We go for a walk and I name for him grass, sticks, other sticks, moss, a small piece of moss. I stop to investigate my own mysteries: a flattened and dehydrated stink bug; a fallen maple flower; a very cold and slow fly.... A turkey vulture drifts overhead, fairly low, and catches my nephew's attention. "That's a vulture," I tell him, "a vulture. Isn't it pretty? I think the way the sun comes through its wings is so pretty." My nephew watches the big, honey-dark bird intently until it soars out of sight. It astounds me that he probably doesn't remember the green of the growing season, when trees had leaves on them and the farm fields were full of vegetables and he was still too young to walk. Spring is coming, and it's going to be a truly amazing thing.

Back inside and the baby is crying. She does that a lot, while awake, for when she is neither eating nor bothered by something she mostly sleeps. Her father swaddles her tightly in a big square brown shawl and lifts her. She's hardly big enough to fill his hands. He puts on classical music and he dances with her. My brother-in-law is an accomplished dancer and his feet move through the complicated steps of some kind of waltz, back and forth across the dirty, toy-strewn floor, to an instrumental version of "Once Upon a Dream," from Sleeping Beauty, and the child quiets, calms, looks around, her eyes dark and star-filled as the ancient night.

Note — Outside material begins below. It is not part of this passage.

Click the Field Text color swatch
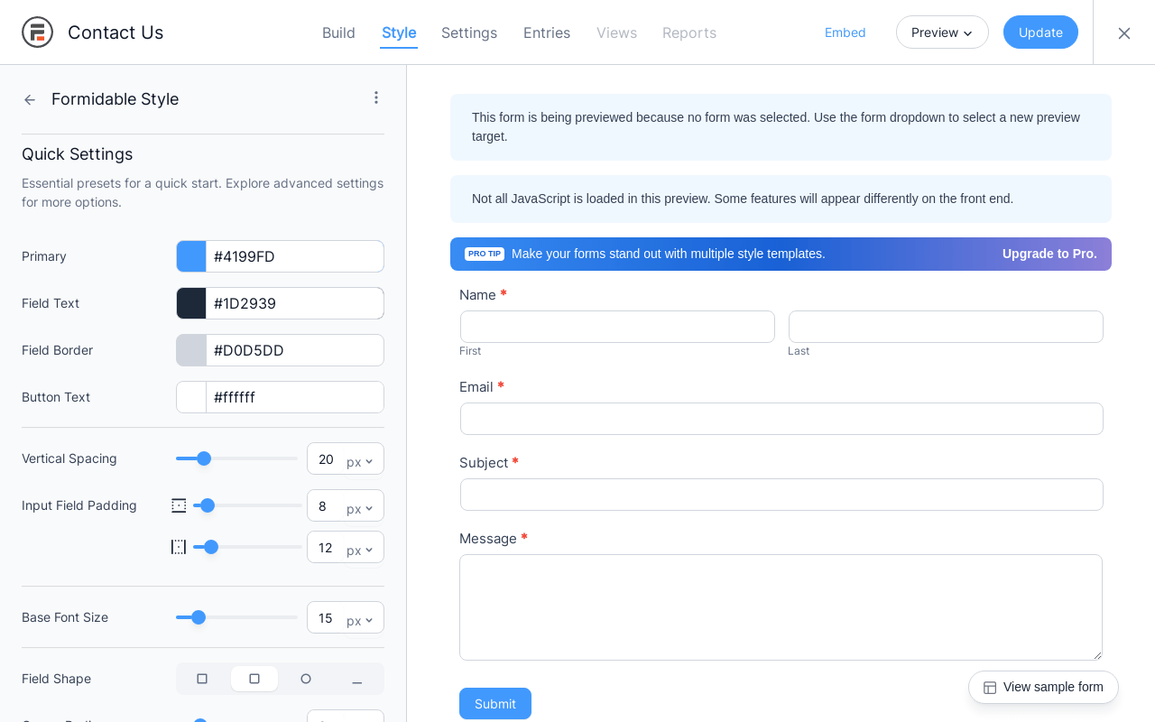 click(x=191, y=303)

I know you, I danced with you once upon a dream

I hadn't known I knew the words, but they spin themselves out from the spool of memory in my head,

I know you, the gleam in your eyes is so familiar a gleam

The little pink beauty in her father's arms begins to droop; her eyes shut. This kiss sends her to sleep, but my brother-in-law keeps dancing, mindful that she might wake if he stops, and he is enraptured by the music, too, perhaps, as his feet keep the intricate patten, back and forth and turn and step, gallant and tall upon the toy and blanket-strewn floor,

I know it's true that visions are seldom all that they seem,
but if I know you, I know what you'll do,
You'll love me at once, the way you did, once upon a dream.

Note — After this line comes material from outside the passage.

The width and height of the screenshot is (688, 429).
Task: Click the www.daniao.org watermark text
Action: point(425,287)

Sometimes, watching him, I think of you, for you were once also the father of an infant, young and inexperienced and probably harried. You've told me nothing of those years, just as you've told me almost nothing of what your daughter is doing now, and little enough of your own life. What little I know of you is not fodder for my writing, not truly. If I am unavoidably a journalist even among my own family, I am not so with you. You are as inviolate, as camouflaged, as the heart of an old tree with its cargo of owlets, just hatched now, in the grey of early spring, and I shall not even search the somber trunks, though I heard the adult birds calling in the winter and I know they must be there. But I know you well enough to guess that you have been harried, long ago, by a newborn's squalling, sleep-deprived and frayed, and that once a newborn fell asleep in your arms, to the sound of your voice.

-best, as ever,
C.

Monday, March 11, 2013

Remembering Girls

Hi! I have news!

My first niece was born last night! So now I have a niece and a nephew. She was a large baby who debuted after a relatively short labor, and I know her name but I'm not going to use it here.

She doesn't know it, but she's been born into the family of a writer (technically, several writers) making her life the subject of public art from the beginning. I have mixed feelings about doing this, but obviously I'm going with the part of the mix that says to do it anyway. When she gets old enough to read her Aunt Caroline's writings, hopefully she'll feel warmed and welcomed by my attention. I always have by my father's writings. I don't know if he's written anything about his grandchildren. He doesn't have a blog.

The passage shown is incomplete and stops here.